-

Re-testing the Perception of Social Annotations in Web Search

0 Ed H. Chi Google 1600 Amphitheatre Pkwy Mountain View , CA 94043 USA 1 Jennifer Fernquist Google 1600 Amphitheatre Pkwy Mountain View , CA 94043 USA

We evaluated the perception of social annotations designed via guidelines recommended by Muralidharan, Gyongyi, Chi, 2012. The initial study found participants noticed the annotation only 11% of the time with annotations shown below the search result snippet. Our refined study revealed that the proposed design with the annotation above the snippet increased noticeability to 60%. Replication studies are often iterative version of old studies, and this was no exception. The new study refined the protocol for measuring 'notice' events, and modified the tasks to include tasks that are more relevant to recent news articles.

Presented at RepliCHI2013. Copyright © 2013 for the individual papers by the papers’ authors. Copying permitted only for private and academic purposes. This volume is published and copyrighted by its editors.

Author Keywords

Annotation; social search; eyetracking; user study.

ACM Classification Keywords

H.5.m. Information interfaces and presentation (e.g., HCI): Miscellaneous

Introduction

The abundance of information on the web suggests the importance of creating an environment in which users have the appropriate signals to make decisions about which search results are the most useful to them. As more of the web involves social interactions, they produce a wealth of signals for searching the most interesting and relevant information. Much research has been done on modifying search ranking based on social signals for web pages [ 1 ][ 2 ][ 3 ][ 5 ][ 6 ], but how should we present the social signals for web search results? The most recent paper that we have found is the CHI2012 paper on social annotations by Muralidharan et al. [ 4 ].

Previous Research

Muralidharan et al. [ 4 ] studied the perception of social annotations appearing below search results, as in Figure 1. Consistent with prior papers, we use the term “social signals” to refer to any social information that is used to affect ranking, recommendation or presentation to the user. We use the term “social annotations” to refer to the presentation of social signals for an explanation as to why a search or recommendation result is presented. Thus, a social signal only becomes an annotation when it is presented to the user.

Study Protocol

Their first study had two parts: (1) In the first part, participants conducted 18-20 search tasks, randomly ordered. Half were designed so that one or two social annotations would appear in the top four or five results. The search results pages were presented as static mocks that were generated before the study, customized for each participant. (2) The second part consisted of a retrospective thinkaloud (RTA) where they walked the participant through each task using the eyetrace data post hoc. During the interview, researchers checked noticeability by asking if the participants noticed the social annotations, either by them mentioning they saw them or being explicitly asked if they had seen them. During the RTA the researchers also obtained qualitative feedback about social annotations.
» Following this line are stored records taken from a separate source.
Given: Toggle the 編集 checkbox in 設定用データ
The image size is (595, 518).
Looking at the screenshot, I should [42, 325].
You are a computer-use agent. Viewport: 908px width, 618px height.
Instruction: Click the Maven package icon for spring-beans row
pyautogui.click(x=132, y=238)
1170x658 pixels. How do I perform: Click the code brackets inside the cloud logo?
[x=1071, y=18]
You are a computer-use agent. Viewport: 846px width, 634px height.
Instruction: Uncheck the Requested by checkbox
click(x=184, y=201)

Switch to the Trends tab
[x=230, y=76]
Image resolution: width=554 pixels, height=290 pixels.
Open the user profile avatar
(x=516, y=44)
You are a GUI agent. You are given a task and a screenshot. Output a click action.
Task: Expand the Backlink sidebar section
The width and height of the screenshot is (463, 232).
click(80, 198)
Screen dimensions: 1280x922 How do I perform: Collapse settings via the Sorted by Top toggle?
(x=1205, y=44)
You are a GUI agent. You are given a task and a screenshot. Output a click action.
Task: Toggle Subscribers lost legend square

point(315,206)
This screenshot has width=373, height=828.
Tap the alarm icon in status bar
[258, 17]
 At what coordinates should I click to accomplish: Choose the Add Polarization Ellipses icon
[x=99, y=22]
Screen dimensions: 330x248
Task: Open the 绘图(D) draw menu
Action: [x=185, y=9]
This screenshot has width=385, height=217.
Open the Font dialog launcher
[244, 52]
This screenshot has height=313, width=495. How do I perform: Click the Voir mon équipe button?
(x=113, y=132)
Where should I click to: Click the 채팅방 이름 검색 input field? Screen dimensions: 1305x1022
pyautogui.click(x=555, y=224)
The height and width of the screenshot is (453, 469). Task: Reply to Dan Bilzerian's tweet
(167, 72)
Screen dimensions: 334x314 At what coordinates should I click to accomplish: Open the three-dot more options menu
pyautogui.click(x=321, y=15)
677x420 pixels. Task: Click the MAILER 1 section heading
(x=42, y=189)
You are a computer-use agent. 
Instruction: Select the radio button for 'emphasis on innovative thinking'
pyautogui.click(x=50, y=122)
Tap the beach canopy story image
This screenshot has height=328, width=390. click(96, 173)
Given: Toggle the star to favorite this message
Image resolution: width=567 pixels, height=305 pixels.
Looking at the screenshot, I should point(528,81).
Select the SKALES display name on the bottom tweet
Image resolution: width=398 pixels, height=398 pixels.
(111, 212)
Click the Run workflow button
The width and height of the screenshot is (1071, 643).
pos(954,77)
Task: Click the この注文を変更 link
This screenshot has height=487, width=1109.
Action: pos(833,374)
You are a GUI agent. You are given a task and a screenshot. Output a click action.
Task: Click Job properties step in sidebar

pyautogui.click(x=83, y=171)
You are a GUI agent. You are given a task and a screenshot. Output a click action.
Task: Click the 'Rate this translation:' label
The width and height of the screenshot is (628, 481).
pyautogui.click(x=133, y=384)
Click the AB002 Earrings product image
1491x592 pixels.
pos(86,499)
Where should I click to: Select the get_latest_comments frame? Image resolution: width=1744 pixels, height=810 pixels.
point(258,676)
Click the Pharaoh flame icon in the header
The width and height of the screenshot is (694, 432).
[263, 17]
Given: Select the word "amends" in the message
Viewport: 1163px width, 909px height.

The second study compared the perception of multiple designs of social annotations. They varied profile image size (small, large), snippet length (1, 2, 4 lines), and annotation position (above, below snippet). For this study the same mocks were used for each participant, with customization only for customizing familiar names and faces of people in the annotations. In the second study, noticeability of the annotations was measured by counting the number of fixations.

Findings

In the first study, they found that only 5 of the 45 (11%) of the visible social annotations were noticed. In the second study, they found that there were fewer fixations on annotations when: the snippet length was longer; the image was smaller; and the annotation was below the snippet. They concluded that the optimal design for a social annotation is one with a large picture, above the snippet, with a short snippet length.

Our Method and Replication

We aimed to actually test the proposed annotation design guidelines from study 2 using live user data to see if people notice the annotations more by using the method from study 1. Specifically, we wanted to test with live data that is relevant to participants (from their connections), as opposed to the static images used previously. An example of a social annotation with the new design is shown in Figure 2.

Study Protocol

Experimental sessions consisted of 3 parts, the first two using essentially the same protocol as experiment 1’s in the previous work, with some improvements.

PART 1: SEARCH TASKS

We designed planned 16-20 custom search tasks for each subject, at least eight of which were “social search" tasks designed to organically pull up social annotations. The 8 non-social search tasks were the same as used in the prior work.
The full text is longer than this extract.